Julio Martin, Ph.D., manager of ultra-HTS, molecular discovery research at GlaxoSmithKline, believes that label-free sensors hold promise for filling significant gaps in the drug discovery process. Dr. Martin commented that, while “the explosion of genomics in the 90s was expected to generate an abundant supply of new targets amenable to high-throughput screening assays, the delivery has not lived up to the high expectations.”
Dr. Martin imagines a simple technological platform that enables testing any target for hit identification in a similar generic fashion, for instance, through direct binding of compounds to protein. At the same time, the platform should be testing those same compounds in a more complex biological setting that closely resembles the native system, for example in a primary cell line. “This is what label-free can offer,” said Dr. Martin.
Optical resonance grating sensors in particular, according to Dr. Martin, have proven to be versatile platforms that can detect simple binding events between small compounds and biomolecular targets to complex phenotypic changes in nonengineered cells.
Optical index of refraction platforms offer a fundamental advantage because they do not require a direct electrical connection between the excitation source, the detection transducer, and the transducer surface (i.e., the sensor). “Optical biosensors and corresponding detectors can be designed to allow measurement of images with resolution of a few microns, that is, an area as small as 1 cm2 can be used to perform several hundred parallel determinations,” he explained.
Dr.

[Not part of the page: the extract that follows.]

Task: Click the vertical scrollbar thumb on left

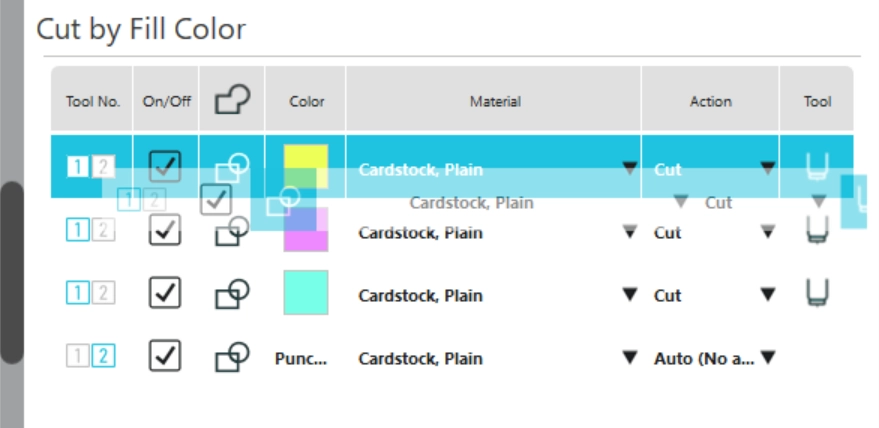Action: click(11, 272)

Martin added that “optical biosensors fulfill all the requirements for adoption as a label-free, universal drug discovery platform because they are amenable to high throughput that is rapid, robust, and relatively inexpensive and that can assess large numbers of compounds in a single independent experiment.”

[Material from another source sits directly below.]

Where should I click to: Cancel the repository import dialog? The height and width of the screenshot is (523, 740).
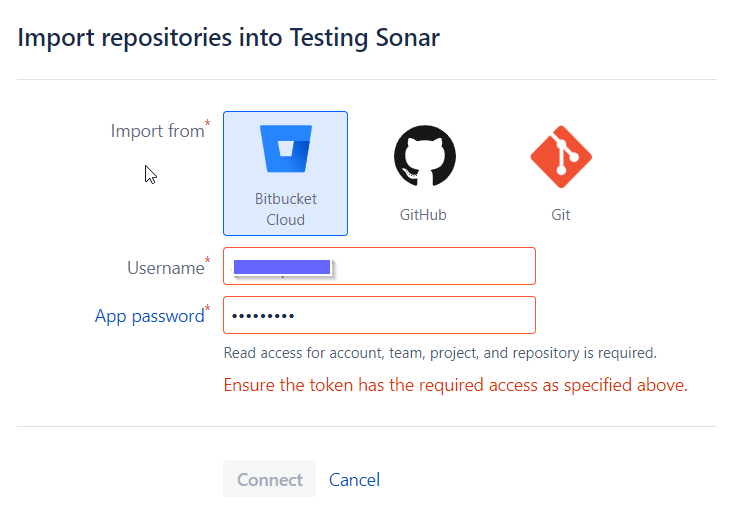tap(354, 480)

Serial G-protein coupled receptor activation, Dr. Martin said, is particularly suited to optical label-free assay because G-proteins constitute the most abundant target class for current drug therapeutics and attract a significant part of the drug discovery efforts in pharma. Both native cells expressing endogenous GPCRs and cells overexpressing one particular receptor have been monitored by optical grating sensors in response.
“Distinct temporal fingerprints are exhibited,” he continued “that seem to be characteristic of the particular receptor coupling pathways triggered by each ligand on a determined cellular background. Optical label-free assays allow the possibility of studying agonist trafficking in any cellular background, including native primary cells, without additional experimental complications other than cell handling. The key is having a strategy and tools to deconvolute the combination of signatures. Deciphering the signature encrypted in a temporal response may be the Rosetta stone of cellular label-free.”